--- START ---

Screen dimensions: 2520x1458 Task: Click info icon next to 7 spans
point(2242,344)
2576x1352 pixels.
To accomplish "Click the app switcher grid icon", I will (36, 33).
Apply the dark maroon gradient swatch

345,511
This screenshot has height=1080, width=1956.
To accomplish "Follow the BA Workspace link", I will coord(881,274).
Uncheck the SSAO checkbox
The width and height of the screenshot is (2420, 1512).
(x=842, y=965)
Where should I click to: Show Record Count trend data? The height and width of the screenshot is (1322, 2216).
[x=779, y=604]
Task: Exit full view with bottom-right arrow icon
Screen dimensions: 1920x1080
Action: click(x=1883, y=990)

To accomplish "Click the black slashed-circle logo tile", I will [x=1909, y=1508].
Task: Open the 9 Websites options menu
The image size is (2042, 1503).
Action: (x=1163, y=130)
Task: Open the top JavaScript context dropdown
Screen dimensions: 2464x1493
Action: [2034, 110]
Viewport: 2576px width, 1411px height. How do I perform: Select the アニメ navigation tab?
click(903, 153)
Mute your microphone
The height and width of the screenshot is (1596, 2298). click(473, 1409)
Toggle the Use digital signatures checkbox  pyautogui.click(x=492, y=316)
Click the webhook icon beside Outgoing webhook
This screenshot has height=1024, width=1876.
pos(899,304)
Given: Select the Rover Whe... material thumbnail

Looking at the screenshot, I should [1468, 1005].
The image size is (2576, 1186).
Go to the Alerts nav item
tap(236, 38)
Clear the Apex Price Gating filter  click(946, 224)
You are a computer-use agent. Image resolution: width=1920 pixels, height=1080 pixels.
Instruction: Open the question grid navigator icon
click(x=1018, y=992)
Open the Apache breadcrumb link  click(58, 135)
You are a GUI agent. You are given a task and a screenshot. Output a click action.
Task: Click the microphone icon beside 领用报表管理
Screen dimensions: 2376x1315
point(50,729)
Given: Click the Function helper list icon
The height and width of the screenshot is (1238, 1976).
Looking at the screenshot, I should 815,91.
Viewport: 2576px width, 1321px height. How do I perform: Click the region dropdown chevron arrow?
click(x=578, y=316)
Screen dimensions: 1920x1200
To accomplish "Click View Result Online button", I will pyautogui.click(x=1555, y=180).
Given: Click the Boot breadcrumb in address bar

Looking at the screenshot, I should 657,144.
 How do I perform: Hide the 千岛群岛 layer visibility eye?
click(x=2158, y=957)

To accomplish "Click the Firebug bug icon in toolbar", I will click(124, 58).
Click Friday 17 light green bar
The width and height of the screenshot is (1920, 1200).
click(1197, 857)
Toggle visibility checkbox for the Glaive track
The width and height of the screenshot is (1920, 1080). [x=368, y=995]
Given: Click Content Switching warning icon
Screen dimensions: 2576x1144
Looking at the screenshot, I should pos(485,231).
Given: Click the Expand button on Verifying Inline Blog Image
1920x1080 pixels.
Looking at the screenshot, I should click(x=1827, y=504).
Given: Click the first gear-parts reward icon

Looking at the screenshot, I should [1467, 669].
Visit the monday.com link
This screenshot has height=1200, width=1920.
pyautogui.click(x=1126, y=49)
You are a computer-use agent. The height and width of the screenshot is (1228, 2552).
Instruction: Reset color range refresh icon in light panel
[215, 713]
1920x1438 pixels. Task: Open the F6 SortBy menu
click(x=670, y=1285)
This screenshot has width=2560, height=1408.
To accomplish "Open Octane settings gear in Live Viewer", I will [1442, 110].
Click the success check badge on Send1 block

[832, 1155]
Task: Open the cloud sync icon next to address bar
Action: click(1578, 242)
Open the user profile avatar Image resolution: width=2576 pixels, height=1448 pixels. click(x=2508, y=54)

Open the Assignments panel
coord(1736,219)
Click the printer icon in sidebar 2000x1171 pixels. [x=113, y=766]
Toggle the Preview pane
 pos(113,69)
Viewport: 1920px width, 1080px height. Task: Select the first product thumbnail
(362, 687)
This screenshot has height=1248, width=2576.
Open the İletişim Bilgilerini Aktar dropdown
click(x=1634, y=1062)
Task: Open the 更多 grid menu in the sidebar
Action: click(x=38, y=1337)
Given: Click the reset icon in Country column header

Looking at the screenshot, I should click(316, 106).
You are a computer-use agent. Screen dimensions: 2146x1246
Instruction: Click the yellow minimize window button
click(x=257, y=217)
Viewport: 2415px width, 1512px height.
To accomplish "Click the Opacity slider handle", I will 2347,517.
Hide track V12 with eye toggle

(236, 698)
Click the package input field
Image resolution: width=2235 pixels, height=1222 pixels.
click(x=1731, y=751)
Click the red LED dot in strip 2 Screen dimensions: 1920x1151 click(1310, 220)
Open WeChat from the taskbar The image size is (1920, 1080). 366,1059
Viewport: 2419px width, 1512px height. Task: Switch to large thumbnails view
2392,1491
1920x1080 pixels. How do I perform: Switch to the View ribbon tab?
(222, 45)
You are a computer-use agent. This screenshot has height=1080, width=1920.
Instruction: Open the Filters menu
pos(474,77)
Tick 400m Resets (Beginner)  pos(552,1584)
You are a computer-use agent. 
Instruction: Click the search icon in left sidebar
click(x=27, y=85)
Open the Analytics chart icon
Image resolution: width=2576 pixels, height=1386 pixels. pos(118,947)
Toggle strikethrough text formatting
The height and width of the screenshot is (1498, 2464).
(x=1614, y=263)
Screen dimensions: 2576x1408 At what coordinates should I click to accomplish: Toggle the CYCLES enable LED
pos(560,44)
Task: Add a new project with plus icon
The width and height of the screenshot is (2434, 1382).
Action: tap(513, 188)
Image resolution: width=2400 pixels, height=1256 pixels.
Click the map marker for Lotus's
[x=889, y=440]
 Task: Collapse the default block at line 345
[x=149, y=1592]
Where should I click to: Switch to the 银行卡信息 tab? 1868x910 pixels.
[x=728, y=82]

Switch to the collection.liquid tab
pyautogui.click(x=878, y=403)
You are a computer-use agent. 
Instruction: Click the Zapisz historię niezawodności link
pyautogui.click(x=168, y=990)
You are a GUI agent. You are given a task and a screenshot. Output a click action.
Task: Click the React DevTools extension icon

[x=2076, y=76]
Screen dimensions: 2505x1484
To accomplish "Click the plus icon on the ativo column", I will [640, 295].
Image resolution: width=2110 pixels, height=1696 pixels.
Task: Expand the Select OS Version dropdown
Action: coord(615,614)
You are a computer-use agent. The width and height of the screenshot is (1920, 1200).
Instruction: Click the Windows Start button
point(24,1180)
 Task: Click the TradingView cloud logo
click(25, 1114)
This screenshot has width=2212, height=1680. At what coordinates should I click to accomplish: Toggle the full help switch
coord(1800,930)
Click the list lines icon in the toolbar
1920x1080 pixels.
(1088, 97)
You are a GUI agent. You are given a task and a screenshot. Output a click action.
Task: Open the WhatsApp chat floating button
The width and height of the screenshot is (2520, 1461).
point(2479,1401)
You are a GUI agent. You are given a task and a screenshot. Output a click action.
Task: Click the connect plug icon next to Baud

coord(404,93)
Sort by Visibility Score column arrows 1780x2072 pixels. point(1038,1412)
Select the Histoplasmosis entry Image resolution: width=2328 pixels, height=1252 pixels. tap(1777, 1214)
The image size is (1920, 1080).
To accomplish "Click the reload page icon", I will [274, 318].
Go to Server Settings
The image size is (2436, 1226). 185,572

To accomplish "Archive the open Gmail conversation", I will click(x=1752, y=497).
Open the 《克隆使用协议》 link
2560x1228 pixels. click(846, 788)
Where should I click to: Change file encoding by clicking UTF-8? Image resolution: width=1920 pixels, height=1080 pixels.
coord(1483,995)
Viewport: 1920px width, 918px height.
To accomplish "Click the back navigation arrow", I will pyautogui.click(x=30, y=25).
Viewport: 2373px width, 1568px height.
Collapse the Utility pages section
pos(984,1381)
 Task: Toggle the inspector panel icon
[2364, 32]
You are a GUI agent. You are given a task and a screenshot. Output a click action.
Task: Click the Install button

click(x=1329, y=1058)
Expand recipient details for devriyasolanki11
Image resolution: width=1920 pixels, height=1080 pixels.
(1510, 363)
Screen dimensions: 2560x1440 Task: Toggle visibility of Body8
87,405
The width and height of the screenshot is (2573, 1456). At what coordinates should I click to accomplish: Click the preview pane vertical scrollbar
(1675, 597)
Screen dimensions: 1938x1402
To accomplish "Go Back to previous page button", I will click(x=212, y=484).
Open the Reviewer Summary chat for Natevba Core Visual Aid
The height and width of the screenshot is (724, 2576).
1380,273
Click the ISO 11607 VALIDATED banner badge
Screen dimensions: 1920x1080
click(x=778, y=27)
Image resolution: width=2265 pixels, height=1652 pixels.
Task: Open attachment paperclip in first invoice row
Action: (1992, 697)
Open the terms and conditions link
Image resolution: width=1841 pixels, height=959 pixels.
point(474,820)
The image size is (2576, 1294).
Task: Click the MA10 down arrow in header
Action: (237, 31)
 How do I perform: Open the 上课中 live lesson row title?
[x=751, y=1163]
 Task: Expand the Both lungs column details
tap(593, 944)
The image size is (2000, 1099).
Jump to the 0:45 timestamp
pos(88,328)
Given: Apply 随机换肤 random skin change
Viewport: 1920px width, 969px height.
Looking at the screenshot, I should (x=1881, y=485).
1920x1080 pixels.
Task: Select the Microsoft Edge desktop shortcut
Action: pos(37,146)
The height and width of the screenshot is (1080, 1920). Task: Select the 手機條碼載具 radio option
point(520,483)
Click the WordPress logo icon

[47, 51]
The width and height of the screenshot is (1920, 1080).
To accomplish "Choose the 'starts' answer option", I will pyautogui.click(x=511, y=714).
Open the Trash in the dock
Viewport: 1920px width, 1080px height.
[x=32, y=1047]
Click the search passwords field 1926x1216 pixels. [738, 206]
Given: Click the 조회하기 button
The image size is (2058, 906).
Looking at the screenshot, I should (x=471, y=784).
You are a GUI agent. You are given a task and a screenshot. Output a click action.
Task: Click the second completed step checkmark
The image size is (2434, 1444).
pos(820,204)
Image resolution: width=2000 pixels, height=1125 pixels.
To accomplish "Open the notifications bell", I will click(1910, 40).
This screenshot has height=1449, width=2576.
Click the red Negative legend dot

--- END ---

▶ Exercise goal:
Reproduce only the lines above, starting at the line with "The width and height of the screenshot is (2573, 1456)." and ending at the line with "Screen dimensions: 1938x1402", exactly as written.

▶ Answer area:
The width and height of the screenshot is (2573, 1456). At what coordinates should I click to accomplish: Click the preview pane vertical scrollbar
(1675, 597)
Screen dimensions: 1938x1402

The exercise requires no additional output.